The diagnostic method during the data exchange between the main card (3) and the motor card (4) comprises the following steps (FIG. 4):

• • checking errors that may occur during the data exchange (400)
  • checking the required response time to the commands in case the given period of time (tc) is exceeded (401)
  • proceeding with the next command (402) if tc is not exceeded, else proceeding with the step of checking the error repetition rate (403)
  • controlling the command (300) sent from the main card (3) to the motor card (4) whether the command has the total byte length as required (402)
  • proceeding with the next step (404) if the command has the total byte length as required, else proceeding with the step of checking the error repetition rate (403)
  • checking if there are any commands other than the commands (300) expected to be sent from the main card (3) to the motor card (4) (404)
  • proceeding with the next step (405) if there is not any other command, else proceeding with the step of checking the error repetition rate (403)
  • resetting the motor card (4) if the predetermined error repetition count goes down to zero (405)
  • realizing the command sent from the main card (3) to the motor card (4) (406).

If the number of resets of the motor card (4) exceeds the predetermined number, the user is warned and the washing machine (1) is shut down. By means of the communication unit (5) exchanging diagnostic data of the present invention, the motor (2) is prevented from malfunctioning and the user safety is provided.

The motor card (4) used in the washing machine (1) of the present invention is compatible for operating with the structure of the washing machine (1) in different models since no data parameter is previously loaded in the motor card (4).

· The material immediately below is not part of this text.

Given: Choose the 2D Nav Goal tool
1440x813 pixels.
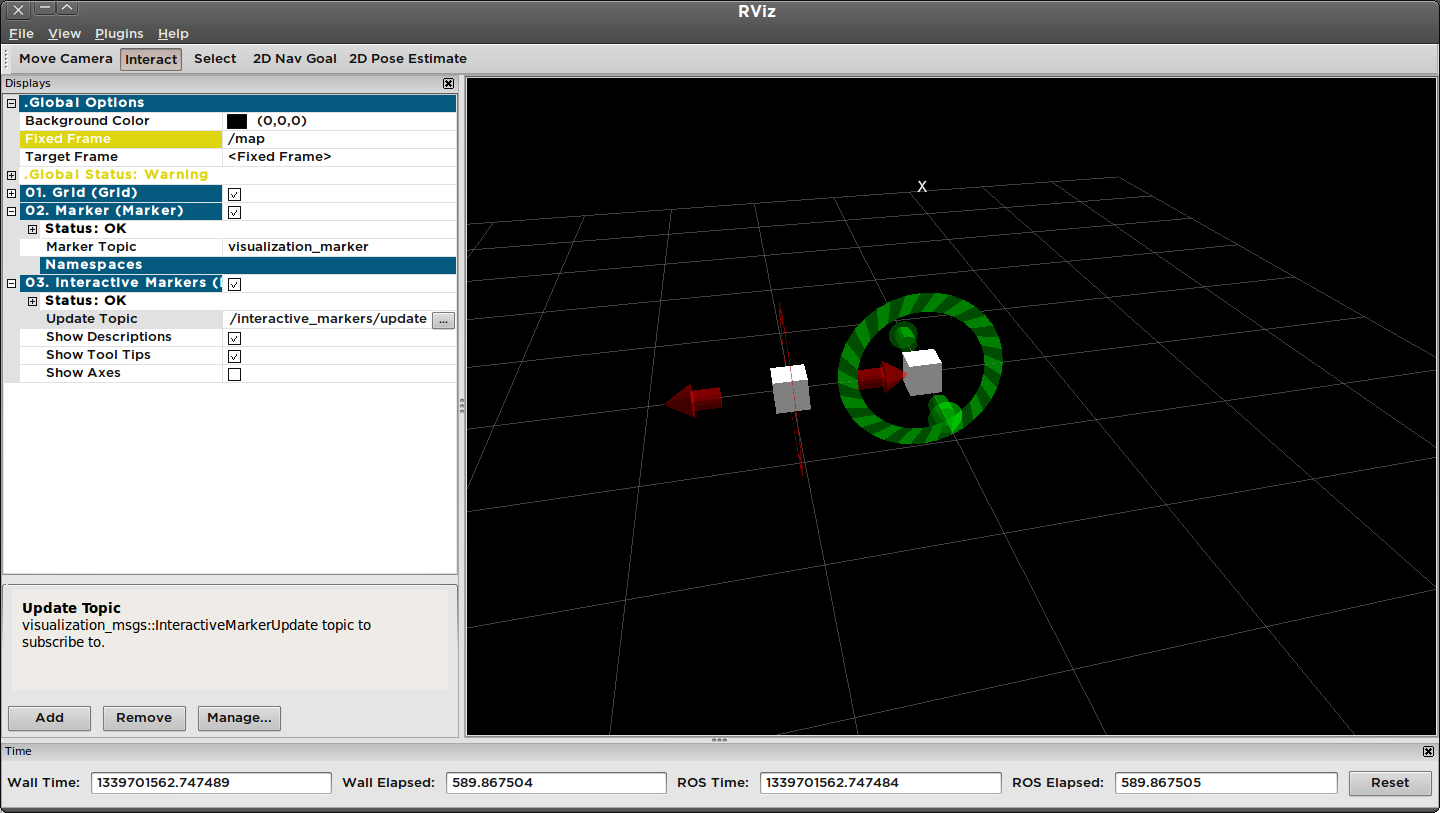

Thus the model of the washing machine (1) can be produced only by changing the main card (3) and without the requirement of any other compatibility testing.

Claims

1-7. (canceled)

8. A washing machine comprising: a brushless DC motor; a main card providing control of a plurality of functions and components of the washing machine; a motor card enabling the motor to operate according to a plurality of commands provided by the main card; characterized by

a plurality of characteristic features about the motor are loaded in the main card during production of the washing machine, and

the plurality of characteristic features related to the motor do not appear on the motor card during production and the motor card drives the motor according to the plurality of characteristic features and operational commands sent from the main card.

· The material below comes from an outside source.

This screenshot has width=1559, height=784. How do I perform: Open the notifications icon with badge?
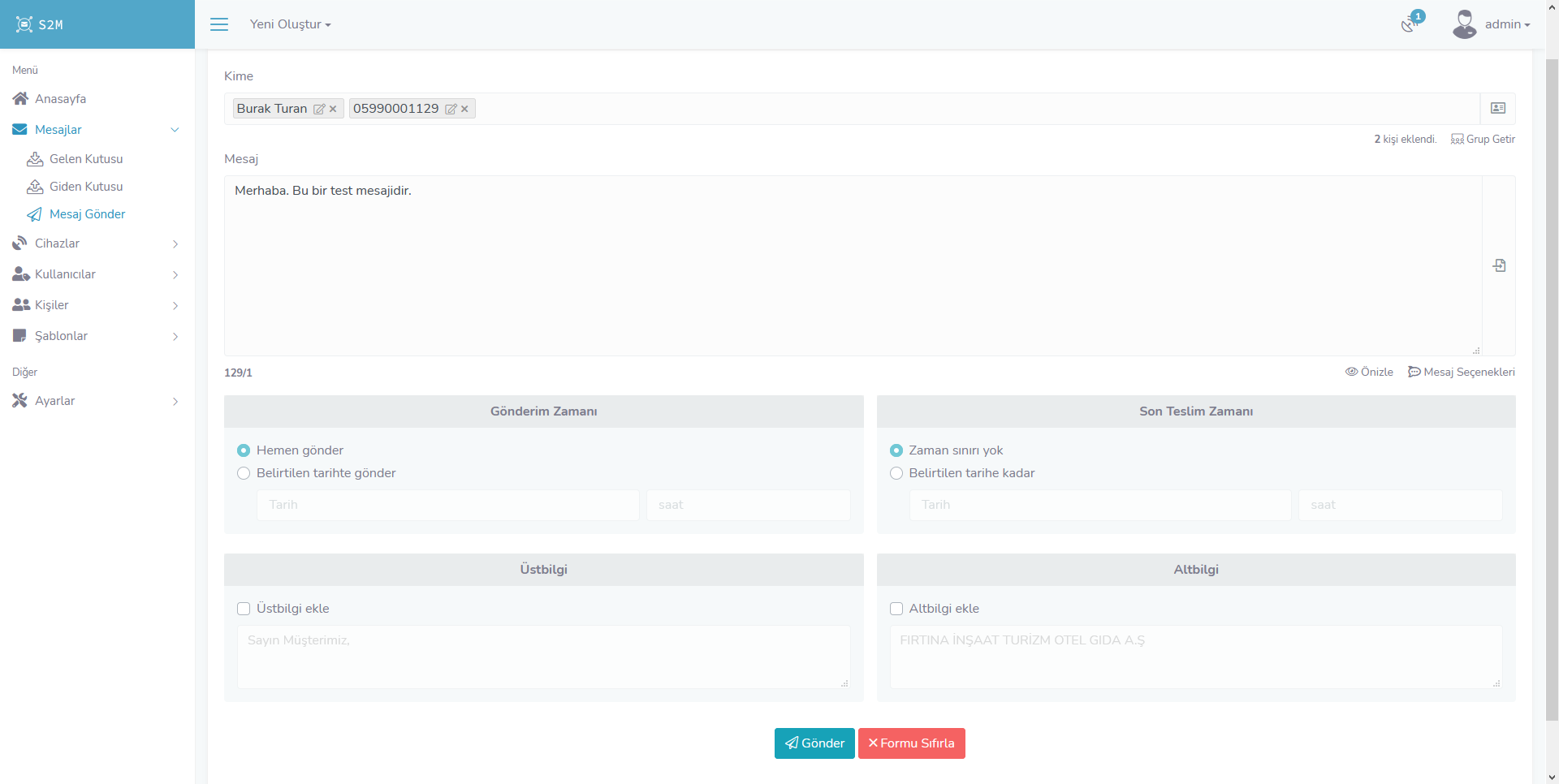pos(1410,24)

9. The washing machine according to claim 8, wherein the motor card responds to the plurality of commands coming from the main card only after a loading of parameters containing the features of the motor is finished.

10. The washing machine according to claim 8, wherein rotation speed data of the motor during washing and spinning periods are among the plurality of characteristic features of the motor that are loaded on the main card.

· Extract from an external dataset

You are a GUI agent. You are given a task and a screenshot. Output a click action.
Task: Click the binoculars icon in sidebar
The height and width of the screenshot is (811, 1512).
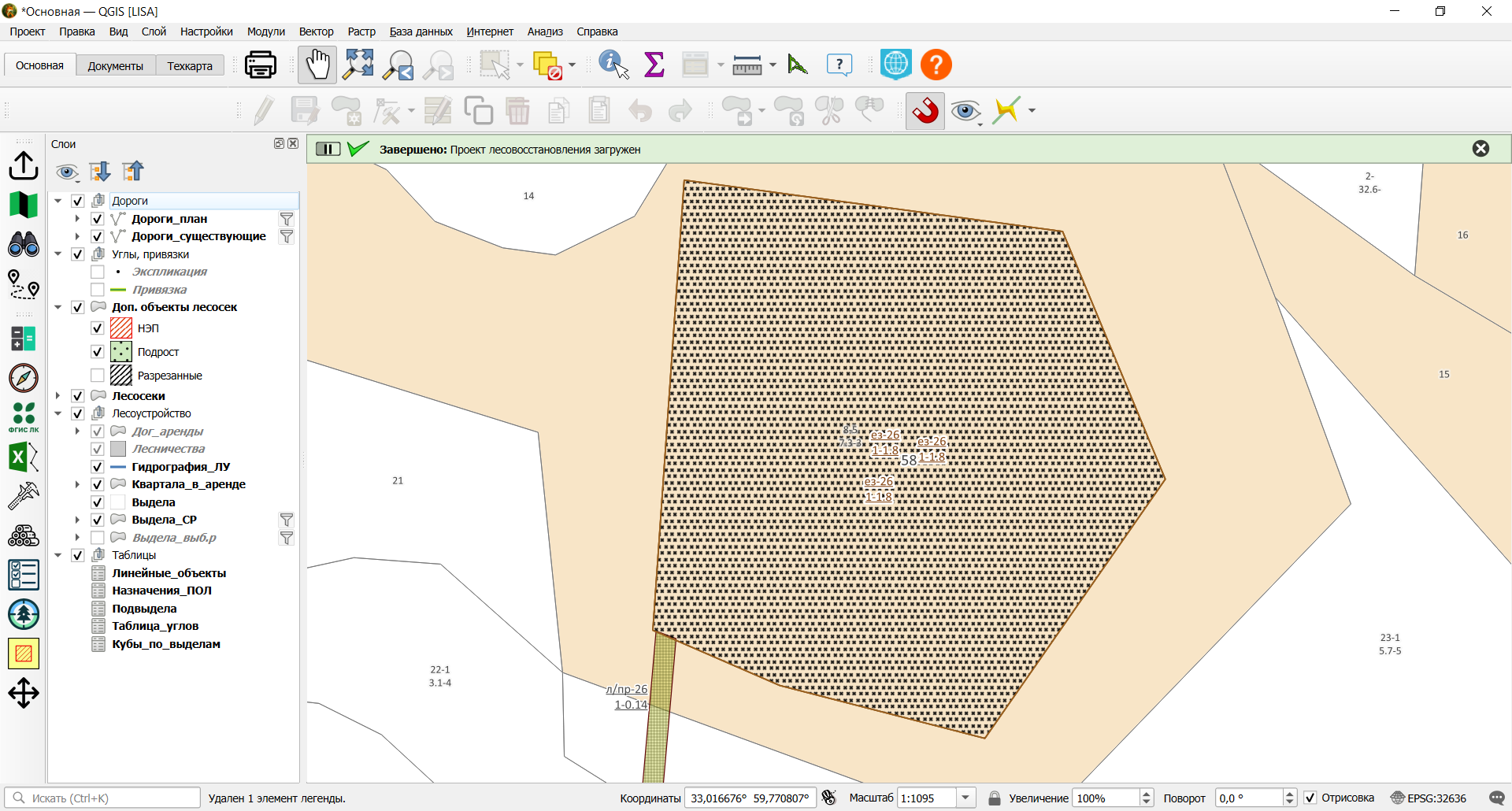point(24,244)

11. The washing machine according to claim 9, wherein rotation speed data of the motor during washing and spinning periods are among the plurality of characteristic features of the motor that are loaded on the main card.

12. The washing machine accordingly to claim 8, wherein torque data required for the motor to start are among the characteristic features of the motor that are loaded on the main card.

13. The washing machine according to claim 8, wherein data about a bound of a highest current that the motor can draw when an unbalanced load occurs during spinning are among the characteristic features of the motor that are loaded on the main card.

14. The washing machine according to claim 8, further comprising a communication unit that provides data exchange with diagnostics between the main card and the motor card.

15. The washing machine according to claim 8, wherein the motor card is reset and starts reoperation when an error is found as a result of a total length of commands control and of a sequential communication check.